The requirement to check-in at malls and other venues is mainly about verifying a person's vaccination status, Mr Ong said. This protects unvaccinated people and prevents Singapore's healthcare system from becoming overloaded.
"But there may come a day when cases are low, hospitals are in good shape, and we may say: 'OK we don't need that anymore - and it's your choice now. But please be careful. (If) you are not vaccinated, please protect yourself'," he added.
He reiterated that Singapore will not have a "Freedom Day" on which all restrictions are lifted at once. Rather, the country's way is to do things methodically and open up in a step-by-step manner, he said.
The multi-ministry task force on Covid-19 has decided to ease restrictions because the society is now more resilient, Mr Ong said.
"It's not as if the virus becomes less dangerous overnight. It's still a nasty virus, but what has changed is that we have become stronger. We have become stronger as a society, and that's because of vaccination, because of the fact that we went through a big wave (of infection)."

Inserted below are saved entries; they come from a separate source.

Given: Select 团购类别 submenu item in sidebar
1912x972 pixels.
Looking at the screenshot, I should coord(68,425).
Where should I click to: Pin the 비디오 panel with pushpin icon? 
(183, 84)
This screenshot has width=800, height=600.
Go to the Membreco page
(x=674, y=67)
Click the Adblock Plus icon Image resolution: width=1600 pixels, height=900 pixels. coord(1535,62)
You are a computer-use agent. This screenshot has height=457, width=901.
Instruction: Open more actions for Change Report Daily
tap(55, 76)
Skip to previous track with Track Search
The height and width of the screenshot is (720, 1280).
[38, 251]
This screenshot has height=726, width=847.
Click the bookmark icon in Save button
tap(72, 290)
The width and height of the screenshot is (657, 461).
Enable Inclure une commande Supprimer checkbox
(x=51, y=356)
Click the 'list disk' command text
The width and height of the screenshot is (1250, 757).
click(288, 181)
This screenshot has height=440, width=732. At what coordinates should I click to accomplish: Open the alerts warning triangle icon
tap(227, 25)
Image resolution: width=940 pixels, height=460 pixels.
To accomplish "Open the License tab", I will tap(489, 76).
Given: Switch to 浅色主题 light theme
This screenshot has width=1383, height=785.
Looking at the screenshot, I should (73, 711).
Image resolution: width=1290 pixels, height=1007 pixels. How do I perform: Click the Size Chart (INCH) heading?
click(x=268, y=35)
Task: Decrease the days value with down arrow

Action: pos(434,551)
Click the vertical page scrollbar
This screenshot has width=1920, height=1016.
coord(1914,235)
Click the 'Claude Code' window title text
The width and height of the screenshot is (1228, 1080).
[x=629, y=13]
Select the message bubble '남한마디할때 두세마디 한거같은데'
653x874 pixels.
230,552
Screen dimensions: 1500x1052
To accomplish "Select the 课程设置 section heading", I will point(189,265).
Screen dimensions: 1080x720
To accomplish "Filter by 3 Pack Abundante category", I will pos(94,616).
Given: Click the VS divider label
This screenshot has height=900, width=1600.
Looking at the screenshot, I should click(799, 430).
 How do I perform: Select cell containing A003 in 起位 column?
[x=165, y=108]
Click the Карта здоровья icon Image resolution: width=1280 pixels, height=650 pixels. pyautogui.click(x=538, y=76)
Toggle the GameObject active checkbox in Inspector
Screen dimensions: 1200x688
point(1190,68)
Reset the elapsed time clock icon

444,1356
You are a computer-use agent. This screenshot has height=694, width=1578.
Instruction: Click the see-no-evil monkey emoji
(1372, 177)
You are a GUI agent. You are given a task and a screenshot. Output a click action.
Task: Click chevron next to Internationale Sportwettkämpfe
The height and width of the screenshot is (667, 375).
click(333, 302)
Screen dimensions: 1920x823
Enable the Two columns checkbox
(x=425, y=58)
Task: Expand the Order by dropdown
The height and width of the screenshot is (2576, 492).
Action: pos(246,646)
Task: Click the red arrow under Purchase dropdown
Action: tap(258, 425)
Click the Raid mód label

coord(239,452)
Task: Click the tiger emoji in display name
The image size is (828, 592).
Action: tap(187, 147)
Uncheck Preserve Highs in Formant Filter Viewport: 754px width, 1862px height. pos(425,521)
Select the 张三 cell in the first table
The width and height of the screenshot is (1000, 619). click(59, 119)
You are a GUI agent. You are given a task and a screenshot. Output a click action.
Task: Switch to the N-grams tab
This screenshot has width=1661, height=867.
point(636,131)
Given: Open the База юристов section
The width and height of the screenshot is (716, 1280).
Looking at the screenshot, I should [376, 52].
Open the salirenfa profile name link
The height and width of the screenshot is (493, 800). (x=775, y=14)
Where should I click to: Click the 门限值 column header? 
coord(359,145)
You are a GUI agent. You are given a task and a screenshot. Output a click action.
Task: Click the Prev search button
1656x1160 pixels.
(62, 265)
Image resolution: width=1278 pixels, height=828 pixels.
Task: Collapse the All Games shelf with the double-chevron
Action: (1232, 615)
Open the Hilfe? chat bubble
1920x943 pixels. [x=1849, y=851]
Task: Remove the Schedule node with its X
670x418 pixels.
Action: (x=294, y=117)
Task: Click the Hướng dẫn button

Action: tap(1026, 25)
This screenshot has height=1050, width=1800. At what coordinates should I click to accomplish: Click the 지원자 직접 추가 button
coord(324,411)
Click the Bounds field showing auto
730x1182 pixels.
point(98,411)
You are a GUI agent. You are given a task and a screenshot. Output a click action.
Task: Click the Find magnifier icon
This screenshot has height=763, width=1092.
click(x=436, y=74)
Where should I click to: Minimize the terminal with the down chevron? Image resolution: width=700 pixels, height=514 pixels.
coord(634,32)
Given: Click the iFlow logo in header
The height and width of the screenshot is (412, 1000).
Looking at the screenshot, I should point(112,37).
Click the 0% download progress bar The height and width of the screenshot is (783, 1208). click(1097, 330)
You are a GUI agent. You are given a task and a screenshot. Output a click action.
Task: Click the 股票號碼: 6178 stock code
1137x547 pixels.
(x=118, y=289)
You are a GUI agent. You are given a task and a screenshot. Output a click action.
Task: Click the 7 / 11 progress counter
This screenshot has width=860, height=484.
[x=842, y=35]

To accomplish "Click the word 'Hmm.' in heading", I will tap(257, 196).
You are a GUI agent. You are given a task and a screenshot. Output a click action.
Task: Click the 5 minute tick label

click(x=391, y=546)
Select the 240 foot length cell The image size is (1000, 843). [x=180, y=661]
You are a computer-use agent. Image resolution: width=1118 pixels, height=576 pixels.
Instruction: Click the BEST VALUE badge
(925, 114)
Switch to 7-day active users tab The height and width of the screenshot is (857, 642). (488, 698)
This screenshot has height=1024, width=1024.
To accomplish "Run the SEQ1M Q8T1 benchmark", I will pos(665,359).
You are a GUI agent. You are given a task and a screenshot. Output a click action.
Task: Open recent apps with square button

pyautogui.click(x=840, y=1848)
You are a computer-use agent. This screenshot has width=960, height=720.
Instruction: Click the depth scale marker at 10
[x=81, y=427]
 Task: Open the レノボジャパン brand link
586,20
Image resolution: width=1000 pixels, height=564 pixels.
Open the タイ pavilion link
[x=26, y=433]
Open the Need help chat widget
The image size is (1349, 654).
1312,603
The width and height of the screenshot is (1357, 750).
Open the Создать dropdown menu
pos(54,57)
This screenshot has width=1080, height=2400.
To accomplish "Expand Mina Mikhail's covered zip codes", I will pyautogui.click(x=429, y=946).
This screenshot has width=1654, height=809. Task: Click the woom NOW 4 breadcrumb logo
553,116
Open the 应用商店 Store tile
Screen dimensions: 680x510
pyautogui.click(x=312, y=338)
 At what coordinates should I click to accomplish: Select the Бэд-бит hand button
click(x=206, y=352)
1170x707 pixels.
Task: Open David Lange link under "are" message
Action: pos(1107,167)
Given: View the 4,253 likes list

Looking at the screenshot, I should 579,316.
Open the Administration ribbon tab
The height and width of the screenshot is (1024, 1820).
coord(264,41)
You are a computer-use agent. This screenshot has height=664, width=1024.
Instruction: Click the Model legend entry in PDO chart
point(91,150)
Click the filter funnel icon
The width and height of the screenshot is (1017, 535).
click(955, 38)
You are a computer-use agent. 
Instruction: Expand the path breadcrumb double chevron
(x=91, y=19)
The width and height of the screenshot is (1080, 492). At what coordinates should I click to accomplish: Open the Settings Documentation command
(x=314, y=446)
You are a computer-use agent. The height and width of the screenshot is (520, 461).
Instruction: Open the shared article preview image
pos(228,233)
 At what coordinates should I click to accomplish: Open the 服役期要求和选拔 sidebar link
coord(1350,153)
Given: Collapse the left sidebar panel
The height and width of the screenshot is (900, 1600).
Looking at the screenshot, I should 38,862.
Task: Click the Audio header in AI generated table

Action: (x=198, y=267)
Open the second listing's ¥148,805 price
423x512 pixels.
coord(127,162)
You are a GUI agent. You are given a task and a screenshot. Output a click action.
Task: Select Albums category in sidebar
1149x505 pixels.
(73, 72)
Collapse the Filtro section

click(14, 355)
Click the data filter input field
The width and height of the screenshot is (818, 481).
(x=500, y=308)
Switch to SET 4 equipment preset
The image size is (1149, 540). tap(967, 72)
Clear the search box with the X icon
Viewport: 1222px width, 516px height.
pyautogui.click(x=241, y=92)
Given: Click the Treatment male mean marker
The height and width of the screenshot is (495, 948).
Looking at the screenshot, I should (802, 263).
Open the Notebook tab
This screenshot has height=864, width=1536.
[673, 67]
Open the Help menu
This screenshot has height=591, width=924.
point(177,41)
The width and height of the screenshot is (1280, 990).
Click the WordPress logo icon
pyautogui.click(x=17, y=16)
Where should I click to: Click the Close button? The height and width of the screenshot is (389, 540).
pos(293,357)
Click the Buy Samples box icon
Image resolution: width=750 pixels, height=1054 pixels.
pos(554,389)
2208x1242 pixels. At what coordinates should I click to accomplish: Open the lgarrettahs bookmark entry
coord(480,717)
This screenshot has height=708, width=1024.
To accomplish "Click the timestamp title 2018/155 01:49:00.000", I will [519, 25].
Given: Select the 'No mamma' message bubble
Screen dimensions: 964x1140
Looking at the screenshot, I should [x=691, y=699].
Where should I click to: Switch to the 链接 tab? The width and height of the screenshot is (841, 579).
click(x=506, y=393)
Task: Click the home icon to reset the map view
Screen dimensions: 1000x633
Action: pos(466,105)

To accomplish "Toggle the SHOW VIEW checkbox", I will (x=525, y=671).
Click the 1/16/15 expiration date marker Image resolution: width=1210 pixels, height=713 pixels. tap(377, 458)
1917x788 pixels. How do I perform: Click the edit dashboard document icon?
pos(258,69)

He noted that Covid-19 cases will go up in the coming weeks and that the Government will consider further easing of rules once the next hump is over.
But part of living with Covid-19 as an endemic disease means accepting that it is here to stay, similar to influenza, he observed. "We will learn how to live with it, manage the risks and live with this force of nature."
The minister also outlined the Government's thinking behind the decision to double the permitted size of gatherings from five to 10 people, instead of the previous cap of eight people.
"We did a calculation, and whether it is eight or 10, it would not make a huge difference in terms of the pressure on hospitals," he said.
Mr Ong was also asked light-hearted questions, including which Star Wars character he would want to be.
"I don't know which character I want to be, but I like Darth Vader," Mr Ong replied. "I know he's the villain, but he is great, right? He's dark, he's Jedi, he's Sith, he's the father."